For the spectral library preparation, 800 μg of total protein was combined from across all experimental conditions. This was done separately for liver and brain samples. During individual sample quantification, 20 μg of protein extract from each biological replicate was used for both liver (n = 47) and brain (n = 49) samples. Protein alkylation, reduction and digestion were done using the filter‐aided sample preparation (FASP) protocol (Wisniewski, Zougman, Nagaraj, Mann, & Wi, 2009). Following digestion with trypsin, samples were desalted using C18 filter pipette tips (Agilent) or a reversed‐phase C18 Sep‐Pak cartridge (Cat. WAT023590; Waters Corp.) containing an oligo R3 reversed‐phase resin (Cat. 1133903; Applied Biosystems) depending on protein quantity. Elution from both the C18 cartridge and pipette tip was done using 75% acetonitrile (ACN) in 0.1% trifluoroacetic acid, and all samples were subsequently dried in a SpeedVac (Thermo Fisher Scientific).
For individual sample quantification with DIA‐MS, all samples were resuspended in 15 μl of the buffer 3% ACN in 0.1% formic acid (FA). Samples were then quantified using a NanoDrop (Thermo Fisher Scientific), and the amount of buffer was adjusted to normalize the concentration amount of each sample for injection. Indexed retention time (iRT) standards (Biognosys) were added to each prepared sample prior to the mass spec run at a 3:10 ratio (v/w).

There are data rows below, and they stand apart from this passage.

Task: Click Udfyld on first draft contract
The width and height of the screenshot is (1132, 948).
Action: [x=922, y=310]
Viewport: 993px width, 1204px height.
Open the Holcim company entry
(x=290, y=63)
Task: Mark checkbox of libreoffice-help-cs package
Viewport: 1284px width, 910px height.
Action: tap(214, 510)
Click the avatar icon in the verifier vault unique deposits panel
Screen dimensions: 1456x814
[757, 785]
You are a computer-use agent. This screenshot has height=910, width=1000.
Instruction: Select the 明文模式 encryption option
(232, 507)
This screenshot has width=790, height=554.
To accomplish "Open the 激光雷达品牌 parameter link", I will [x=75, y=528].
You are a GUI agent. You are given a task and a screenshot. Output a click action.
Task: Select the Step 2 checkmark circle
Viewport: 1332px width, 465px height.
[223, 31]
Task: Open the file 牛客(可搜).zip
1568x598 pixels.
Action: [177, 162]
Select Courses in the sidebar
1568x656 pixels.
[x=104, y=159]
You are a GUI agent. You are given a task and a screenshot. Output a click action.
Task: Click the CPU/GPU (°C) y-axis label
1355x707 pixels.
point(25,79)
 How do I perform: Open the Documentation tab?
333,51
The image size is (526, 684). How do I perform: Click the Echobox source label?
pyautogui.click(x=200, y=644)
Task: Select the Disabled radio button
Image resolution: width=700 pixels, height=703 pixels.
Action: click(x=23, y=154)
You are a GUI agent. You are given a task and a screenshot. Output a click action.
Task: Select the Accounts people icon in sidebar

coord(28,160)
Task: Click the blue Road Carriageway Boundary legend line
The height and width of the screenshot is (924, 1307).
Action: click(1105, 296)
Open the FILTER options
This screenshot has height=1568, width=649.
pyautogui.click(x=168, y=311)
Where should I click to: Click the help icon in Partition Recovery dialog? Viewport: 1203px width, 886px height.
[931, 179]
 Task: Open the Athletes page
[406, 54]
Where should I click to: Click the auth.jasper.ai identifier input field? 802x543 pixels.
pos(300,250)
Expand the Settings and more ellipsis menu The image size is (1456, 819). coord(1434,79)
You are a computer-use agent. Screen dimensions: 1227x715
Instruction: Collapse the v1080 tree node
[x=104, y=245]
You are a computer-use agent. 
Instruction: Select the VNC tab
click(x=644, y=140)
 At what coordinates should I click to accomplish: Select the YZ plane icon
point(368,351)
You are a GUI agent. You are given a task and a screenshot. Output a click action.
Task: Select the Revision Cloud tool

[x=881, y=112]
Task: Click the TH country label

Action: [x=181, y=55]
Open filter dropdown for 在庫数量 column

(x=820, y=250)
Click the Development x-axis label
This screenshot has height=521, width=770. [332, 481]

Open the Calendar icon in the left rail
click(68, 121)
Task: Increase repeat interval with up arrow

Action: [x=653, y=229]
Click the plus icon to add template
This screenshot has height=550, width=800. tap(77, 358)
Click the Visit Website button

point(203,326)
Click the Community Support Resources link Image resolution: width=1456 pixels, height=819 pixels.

2.3. High pH reversed‐phase HPLC fractionation for spectral library preparation
For the spectral library preparation, samples were resuspended in 15 μl of buffer A (0.1% FA). All protein derived from fish samples were combined in one tube and topped up with buffer A for a total volume of 85 μl. For this and all following steps, brain library and liver library preparation were done separately but using the same methods. High pH reversed fractionation was achieved by attaching a XBridge Peptide BEH C18 column (Cat. 186003570; Waters Corp.) to an Accela liquid chromatography system (Thermo Scientific) using the HPLC application. A 135‐min gradient at constant 300 nl/min was designed as follows: The gradient was established using mobile phase A (0.1% FA in H2O) and mobile phase B (0.1% FA, 95% ACN in H2O): 2.1%–5.3% B for 5 min, 5.3%–10.5% for 15 min, 10.5%–21.1% for 65 min, 21.1%–31.6% B for 13 min, 31.6%–94.7% B for 6 min, 94.7% for 6 min and 4.7% B for 15‐min column conditioning. A total of 110 fractions were collected and then reduced to ~50 μl using a SpeedVac system (Thermo Fisher Scientific). Fractions were pooled into 25 groups by combining different parts of the gradient and dried with a SpeedVac system (Thermo Fisher Scientific). The dried peptides were resuspended in 0.1% FA and 3% ACN in water and protein quantity measured at A280 via NanoDrop (Thermo Fisher Scientific). Concentrations were normalized across all fractions, and iRT (Biognosys) standards were added to each fraction at a 1:10 (v/w) ratio in preparation for the mass spectrometer.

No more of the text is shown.